A consistent critic of the conventional "data administration" approach, Simsion believes there is a critical need to "re-invent" data management. The business need for data management is not in doubt; what is in doubt is the effectiveness of the methods that professional data managers have used to tackle the problem. Simsion agrees there's nothing wrong with adopting a common approach - as long as it works. Unfortunately, the evidence is overwhelmingly that the data administration approach does not work.

Simsion ought to know. He has been working with organisations on data management and modelling since establishing Australian consultancy Simsion Bowles & Associates in 1982, he is the author of the widely-used text Data Modelling Essentials, he advises the DAMA International Board and he is currently a senior fellow with the University of Melbourne's Department of Information Systems.

Simsion says his experiences working with and talking to literally hundreds of data administration staff in Australia, North America, Asia and Europe over a 15-year period support the finding that data administration is not working. "While some can cite enough achievements to justify their existence, far fewer can say that they had made real progress towards the delivering on the promises which had encouraged the original investment," he says.

Data management is a bit like Communism, in Simsion's view: It sounds utterly sensible and practical on paper, and it is easy to see the problems that arise from not having it, but in practice, generally it has not worked. Data mismanagement is a real issue in most organisations, and one that most organisations struggle with.

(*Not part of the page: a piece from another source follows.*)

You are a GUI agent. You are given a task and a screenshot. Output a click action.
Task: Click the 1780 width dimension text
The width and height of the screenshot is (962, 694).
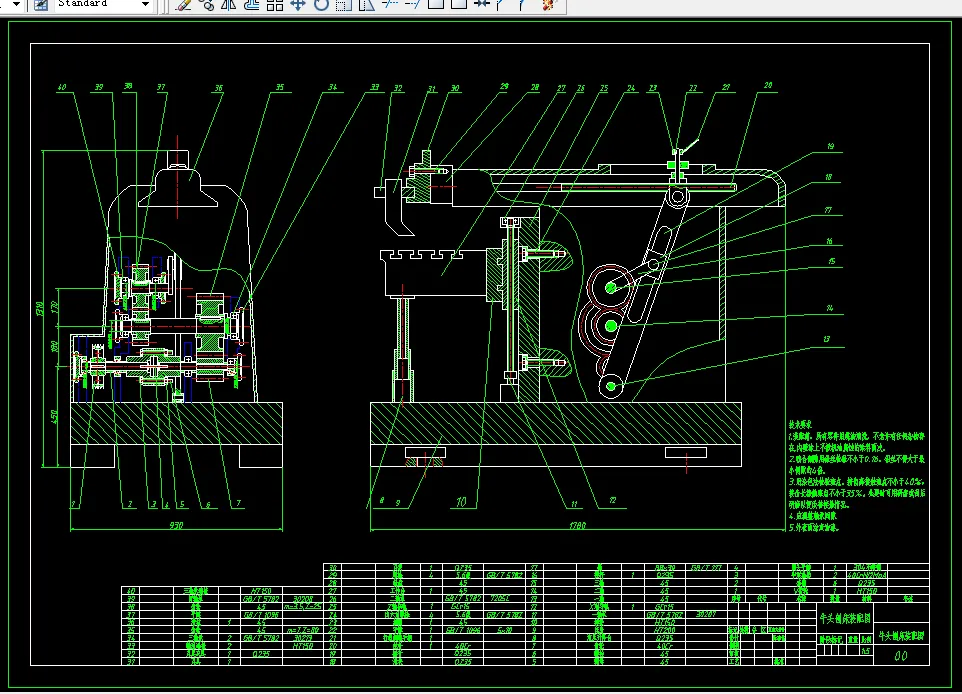pyautogui.click(x=577, y=523)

Simsion says it has never been particularly difficult to sell the case for better data management. After all, virtually every medium and large organisation - and quite a few small ones - can identify examples of:

  • Multiple copies of data with attendant storage, capture, maintenance and translation costs
  • Poor data quality, often as a result of holding uncoordinated copies
  • Difficulty in pulling data together for operational purposes or to meet management and executive information requirements
  • Re-work, as the same database structures and associated maintenance routines are designed over and over again.